Although the ExG-ExR index has demonstrated considerable value in vegetation analysis, it is susceptible to environmental factors such as illumination34. This limitation suggests the need for developing more robust color indices or incorporating illumination-invariant representations. For example, Image phase congruency—a dimensionless measure invariant to changes in image brightness or contrast—offers a promising direction for mitigating illumination effects in plant feature extraction35. Because the EPA strategy does not depend on any specific form of prior knowledge, it can incorporate diverse types of priors that describe local characteristics of plant growth points—such as spectral, physiological, structural, or geometric cues. This flexibility grants the EPA framework strong prior substitutability, providing methodological extensibility for future multimodal plant growth point localization systems. The effectiveness of the EPA training strategy has been well demonstrated within the YOLO family of models. Future work will extend its validation to a broader range of keypoint localization architectures.
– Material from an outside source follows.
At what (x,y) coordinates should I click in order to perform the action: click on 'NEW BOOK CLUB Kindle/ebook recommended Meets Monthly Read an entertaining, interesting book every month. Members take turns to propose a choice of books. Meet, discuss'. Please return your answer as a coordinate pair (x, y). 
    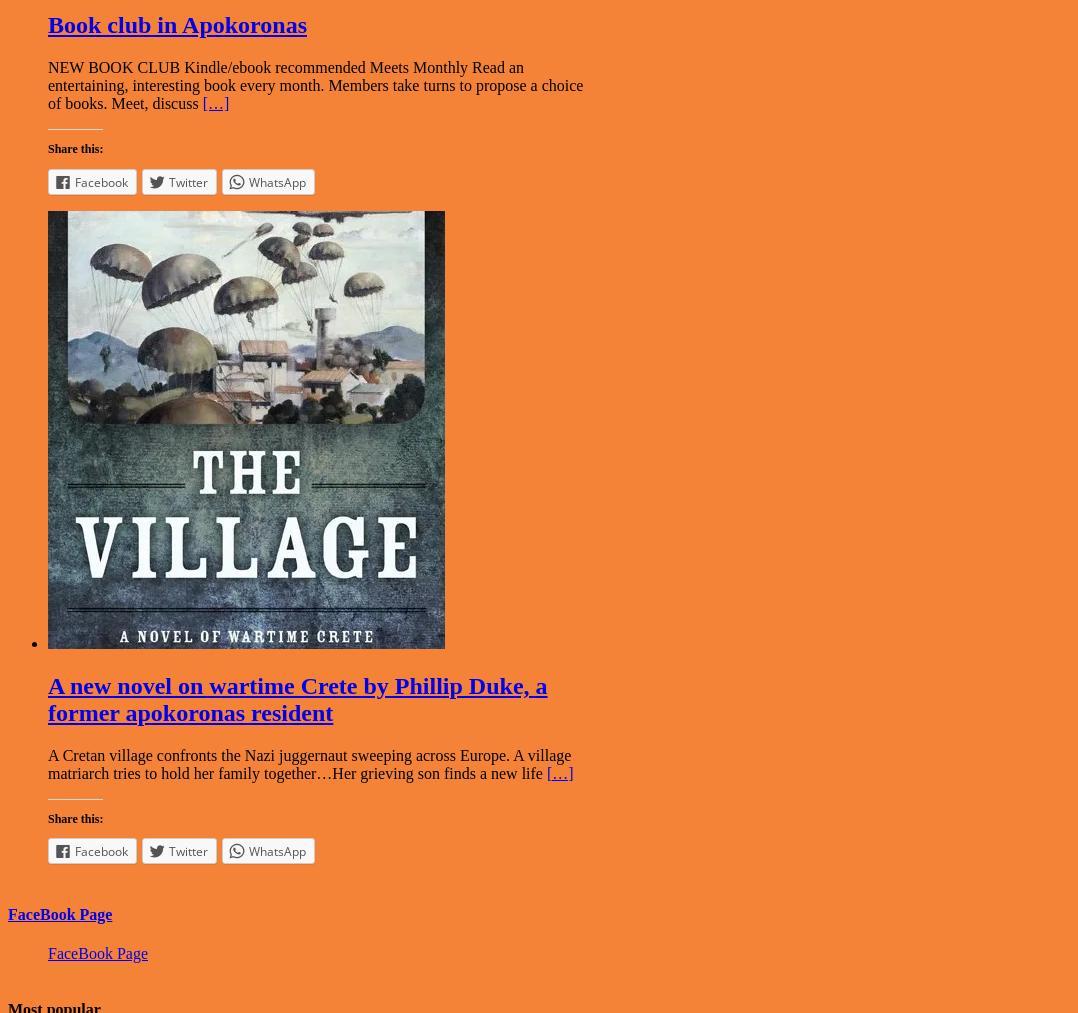
    Looking at the image, I should click on (47, 84).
The sensitivity of the EPA strategy’s hyperparameters imposes certain limitations on its practical application. Therefore, further research is required to explore adaptive scheduling mechanisms that can systematically adjust to different training tasks. Furthermore, other forms of prior knowledge, such as ExG36,37 and near infra-red (NIR)38, remain to be explored in the context of plant and growth point detection, warranting further investigation into their potential contributions.
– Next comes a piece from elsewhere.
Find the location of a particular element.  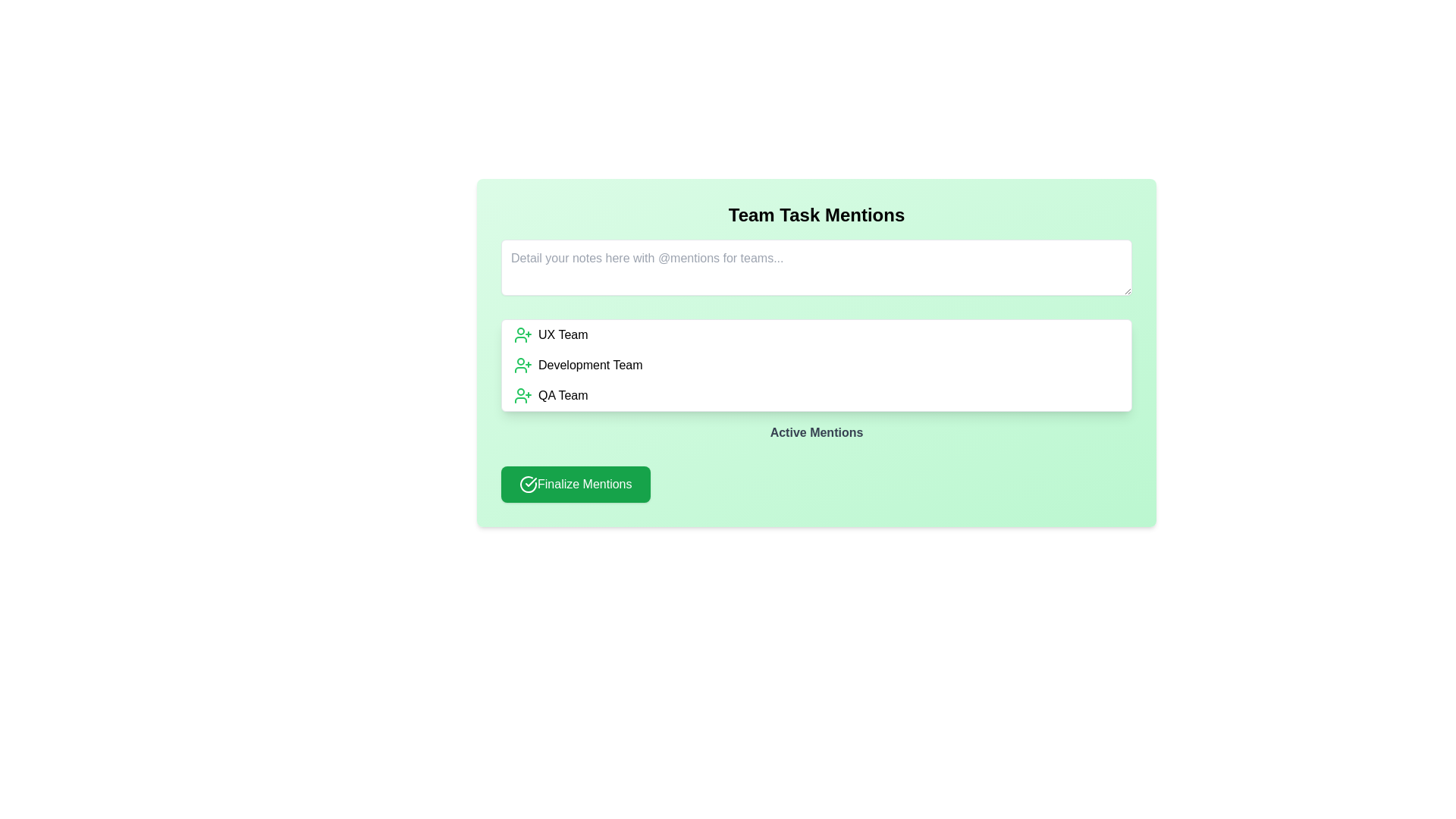

the text label indicating the section for active mentions, located in the lower center of the interface above the 'Finalize Mentions' green button is located at coordinates (815, 432).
Although the EPA training strategy consistently increases the upper-bound accuracy of plant growth point localization models, certain challenging scenarios—such as ambiguous cases, occlusions, overlapping leaves, and tiny weed seedlings—still pose difficulties for correct prediction. Improving accuracy is an ongoing pursuit, and future work will continue to refine the model to further enhance prediction performance and better support emerging weed-control technologies such as laser weeding.

Conclusion

In this study, we proposed EPA training strategy, for the precise localization of plant growth points in field environments. The approach incorporates the ExG-ExR vegetation index as a fourth input channel, and employs a dynamic epoch-based annealing mechanism to guide keypoint regression. Ablation studies demonstrated the importance and contributions of the fourth-channel input, prior guidance, and the annealing mechanism. Parameter sensitivity analyses identified the optimal training configuration, resulting in improvements of 0.024 in mAP50 and 0.011 in mAP50:95 for growth point detection, without compromising bounding box detection performance. Cross-model evaluations further validated the generalizability and robustness of the proposed strategy across multiple YOLO-Pose variants.
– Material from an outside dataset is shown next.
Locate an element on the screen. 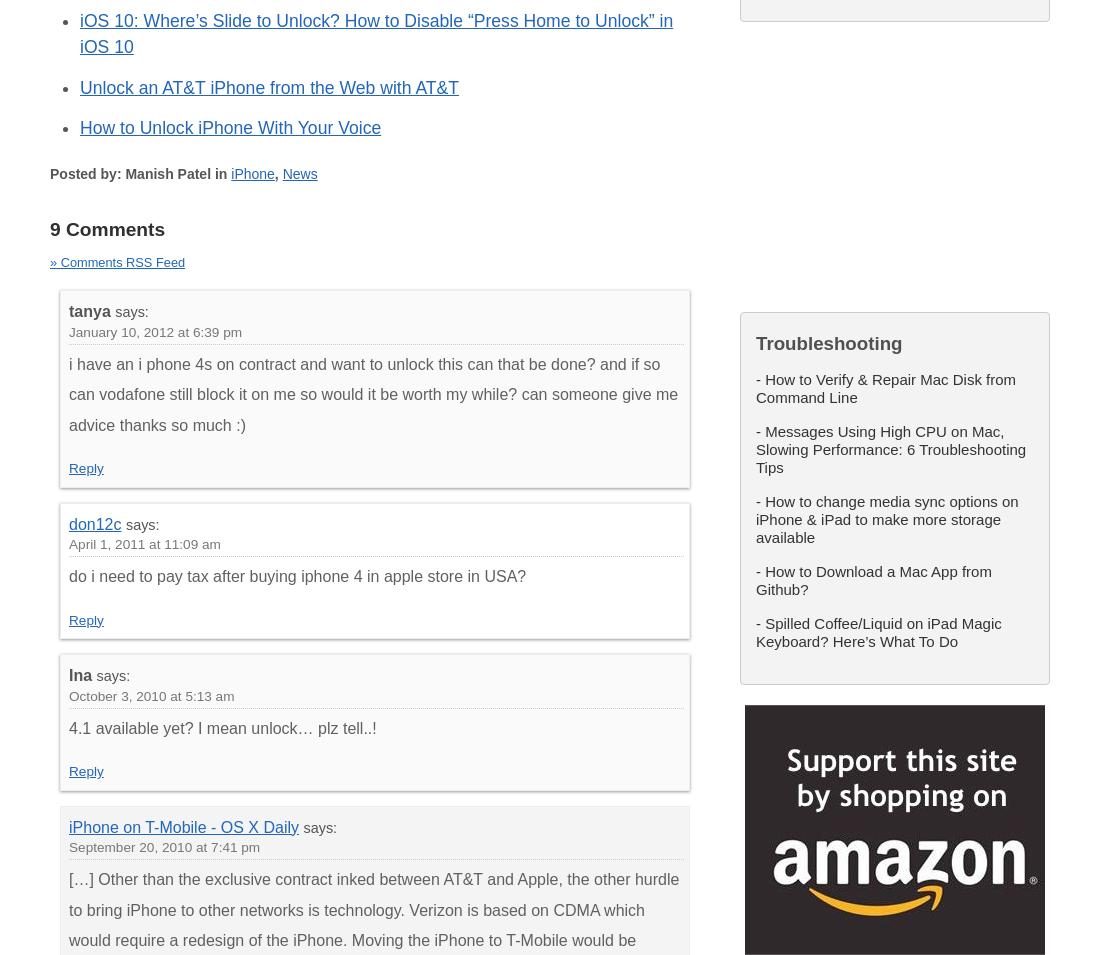 Image resolution: width=1100 pixels, height=955 pixels. '9 Comments' is located at coordinates (107, 229).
Inspired by the curriculum learning principle of “easy-to-hard,” the EPA strategy leverages the weak correlation between ExG-ExR values and growth point locations to guide the model during early training, while gradually phasing out prior influence to allow fine-grained keypoint refinement. Overall, the proposed approach provides a rational and effective learning process, achieving enhanced localization performance.

Beyond the current application, this strategy holds strong potential for a wide range of precision agriculture tasks, including growth stage monitoring, autonomous field operations, and large-scale phenotyping. Its lightweight, adaptability to different crop types, and broad model generalizability suggest considerable extensibility for future research in intelligent farming systems and data-driven plant management.